No good news yet on the ombudsman for future generations but civil society is still fighting. Rumor is that a certain large, cannot be named, south american country where they speak a different language than the rest of the continent (get it right?) might be opposing it and since it's their ball, they get to set the rules and apparently the final score too. But no confirmation on that.
Still haven't found out what happened in the other groups on some language on freedom of assembly that was being opposed by a block of less freedom loving countries and on anti-corruption, aid transparency and mining transparency. I believe that women are allowed into the 20th century but without their sexual and reproductive rights. Good thing it's 2012 in the real world.

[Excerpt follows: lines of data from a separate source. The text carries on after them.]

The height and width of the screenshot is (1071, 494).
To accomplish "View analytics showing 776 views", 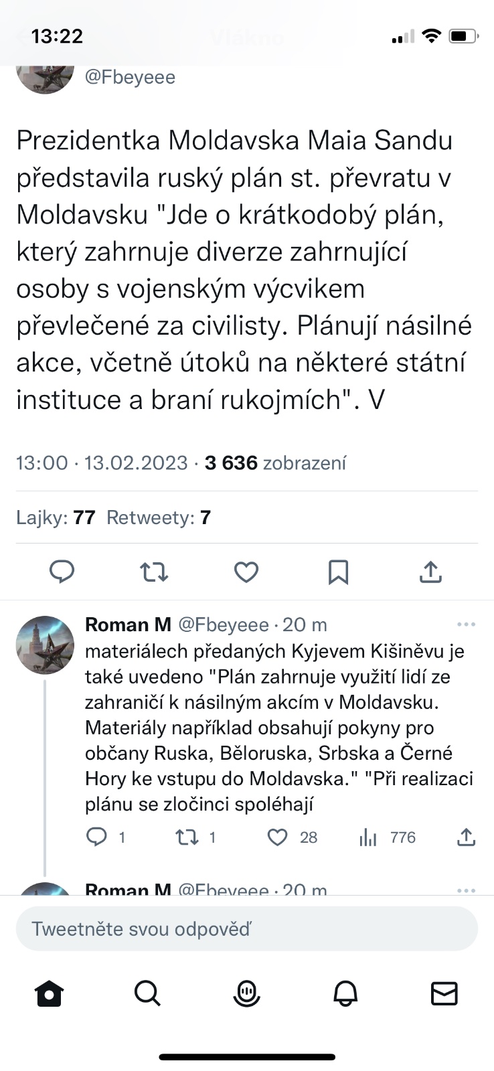I will click(x=369, y=837).
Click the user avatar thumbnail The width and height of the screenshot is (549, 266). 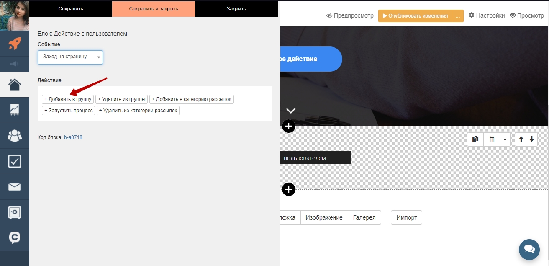point(15,15)
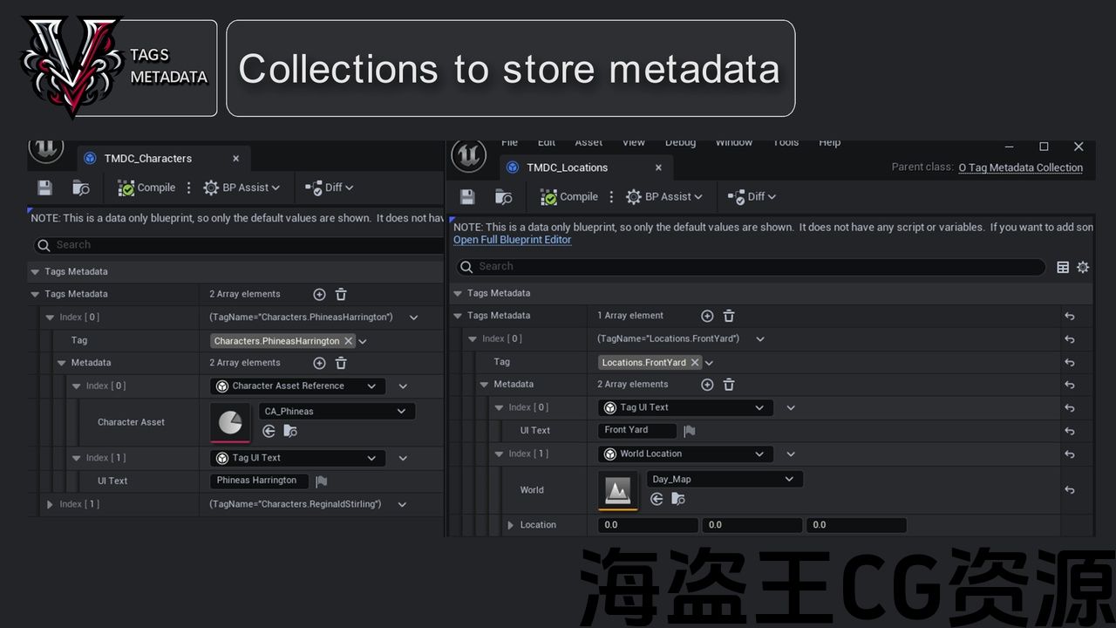
Task: Expand Index [1] of the Characters Tags Metadata array
Action: (x=50, y=504)
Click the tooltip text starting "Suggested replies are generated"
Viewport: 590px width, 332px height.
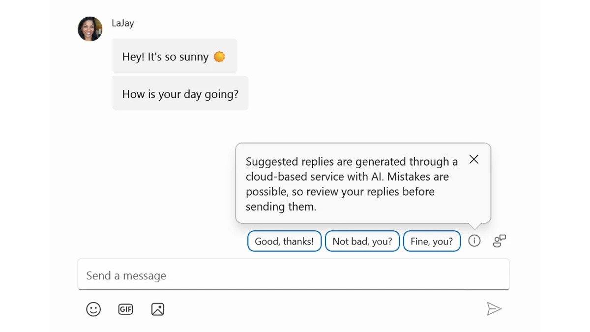click(x=351, y=162)
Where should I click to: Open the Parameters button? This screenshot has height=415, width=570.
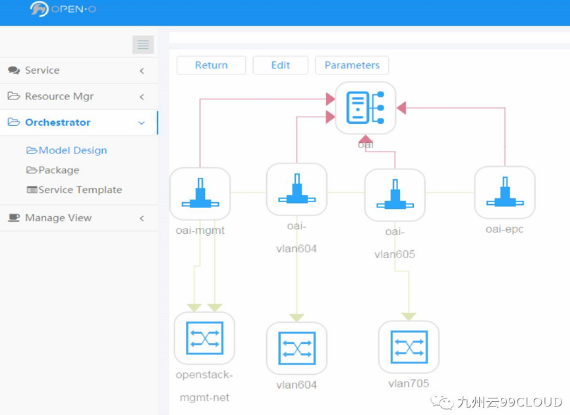[x=352, y=65]
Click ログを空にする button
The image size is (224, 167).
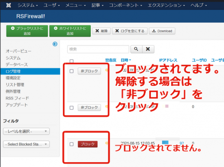click(130, 31)
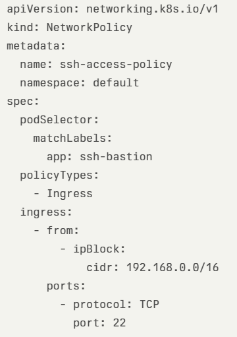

The discussions, at least publicly, are over. Apparently people were waiting in the room until 1:30 am for the final text, sleeping on the floor. One of our CSO partners described it looking like a refugee camp. The new text is supposedly out at 10:30 tomorrow so i gues we'll be eagerly awaiting it at our meeting. The Brasilians are supposed to be having a day of cleaning up the text to ready it for the leaders but I imagine that behind the scenes the big delegations (G77/China, USA and EU) are all still pushing them and discussing language, hopefully without the ridiculous postering we've seen from some the last few days. And hopefully no really, really, really tiny semi states with medieval mindsets allowed in.
No blogging tomorrow. We are co-organising a one day side event in the city on governance and transparency. My colleagues Paulina, Arthur and Tahmina will all be there too so I'll let one of them do their impressions of the event. I'm just looking forward to a day away from 3 hours of buses and excessive aircon but it's likely we'll get that too at the FGV university.